Excerpted data.

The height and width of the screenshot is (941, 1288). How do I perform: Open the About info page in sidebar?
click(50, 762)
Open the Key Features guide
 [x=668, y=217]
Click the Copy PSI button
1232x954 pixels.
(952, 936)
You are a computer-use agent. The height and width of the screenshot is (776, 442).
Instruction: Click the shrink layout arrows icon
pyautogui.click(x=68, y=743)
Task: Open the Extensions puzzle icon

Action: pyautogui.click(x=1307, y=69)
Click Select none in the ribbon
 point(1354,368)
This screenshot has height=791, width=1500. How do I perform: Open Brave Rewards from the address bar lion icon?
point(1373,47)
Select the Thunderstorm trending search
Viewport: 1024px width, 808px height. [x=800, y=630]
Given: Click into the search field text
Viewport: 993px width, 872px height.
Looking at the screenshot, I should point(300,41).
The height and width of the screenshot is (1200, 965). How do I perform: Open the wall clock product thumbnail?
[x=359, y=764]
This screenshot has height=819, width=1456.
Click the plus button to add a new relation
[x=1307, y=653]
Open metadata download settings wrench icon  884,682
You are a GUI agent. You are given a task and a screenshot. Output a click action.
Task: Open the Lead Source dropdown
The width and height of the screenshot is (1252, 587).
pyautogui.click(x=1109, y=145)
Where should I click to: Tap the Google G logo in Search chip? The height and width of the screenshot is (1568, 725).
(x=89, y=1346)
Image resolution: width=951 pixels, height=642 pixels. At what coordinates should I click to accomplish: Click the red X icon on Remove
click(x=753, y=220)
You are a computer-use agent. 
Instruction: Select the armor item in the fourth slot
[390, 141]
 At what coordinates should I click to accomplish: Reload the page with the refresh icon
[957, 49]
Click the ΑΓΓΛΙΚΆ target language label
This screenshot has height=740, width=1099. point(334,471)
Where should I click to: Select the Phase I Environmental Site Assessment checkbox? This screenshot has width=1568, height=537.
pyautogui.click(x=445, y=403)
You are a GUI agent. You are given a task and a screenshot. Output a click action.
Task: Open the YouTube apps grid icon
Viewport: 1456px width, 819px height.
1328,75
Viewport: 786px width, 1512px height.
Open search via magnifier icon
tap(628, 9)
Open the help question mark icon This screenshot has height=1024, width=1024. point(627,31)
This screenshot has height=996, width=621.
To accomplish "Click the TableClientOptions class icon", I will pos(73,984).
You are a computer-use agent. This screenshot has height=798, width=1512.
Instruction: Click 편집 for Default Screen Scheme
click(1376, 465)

Your goal.
Please copy every one of the records above, line for line, with no changes.

The reply.
The height and width of the screenshot is (941, 1288). How do I perform: Open the About info page in sidebar?
click(50, 762)
Open the Key Features guide
 [x=668, y=217]
Click the Copy PSI button
1232x954 pixels.
(952, 936)
You are a computer-use agent. The height and width of the screenshot is (776, 442).
Instruction: Click the shrink layout arrows icon
pyautogui.click(x=68, y=743)
Task: Open the Extensions puzzle icon

Action: pyautogui.click(x=1307, y=69)
Click Select none in the ribbon
 point(1354,368)
This screenshot has height=791, width=1500. How do I perform: Open Brave Rewards from the address bar lion icon?
point(1373,47)
Select the Thunderstorm trending search
Viewport: 1024px width, 808px height. [x=800, y=630]
Given: Click into the search field text
Viewport: 993px width, 872px height.
Looking at the screenshot, I should point(300,41).
The height and width of the screenshot is (1200, 965). How do I perform: Open the wall clock product thumbnail?
[x=359, y=764]
This screenshot has height=819, width=1456.
Click the plus button to add a new relation
[x=1307, y=653]
Open metadata download settings wrench icon  884,682
You are a GUI agent. You are given a task and a screenshot. Output a click action.
Task: Open the Lead Source dropdown
The width and height of the screenshot is (1252, 587).
pyautogui.click(x=1109, y=145)
Where should I click to: Tap the Google G logo in Search chip? The height and width of the screenshot is (1568, 725).
(x=89, y=1346)
Image resolution: width=951 pixels, height=642 pixels. At what coordinates should I click to accomplish: Click the red X icon on Remove
click(x=753, y=220)
You are a computer-use agent. 
Instruction: Select the armor item in the fourth slot
[390, 141]
 At what coordinates should I click to accomplish: Reload the page with the refresh icon
[957, 49]
Click the ΑΓΓΛΙΚΆ target language label
This screenshot has height=740, width=1099. point(334,471)
Where should I click to: Select the Phase I Environmental Site Assessment checkbox? This screenshot has width=1568, height=537.
pyautogui.click(x=445, y=403)
You are a GUI agent. You are given a task and a screenshot. Output a click action.
Task: Open the YouTube apps grid icon
Viewport: 1456px width, 819px height.
1328,75
Viewport: 786px width, 1512px height.
Open search via magnifier icon
tap(628, 9)
Open the help question mark icon This screenshot has height=1024, width=1024. point(627,31)
This screenshot has height=996, width=621.
To accomplish "Click the TableClientOptions class icon", I will pos(73,984).
You are a computer-use agent. This screenshot has height=798, width=1512.
Instruction: Click 편집 for Default Screen Scheme
click(1376, 465)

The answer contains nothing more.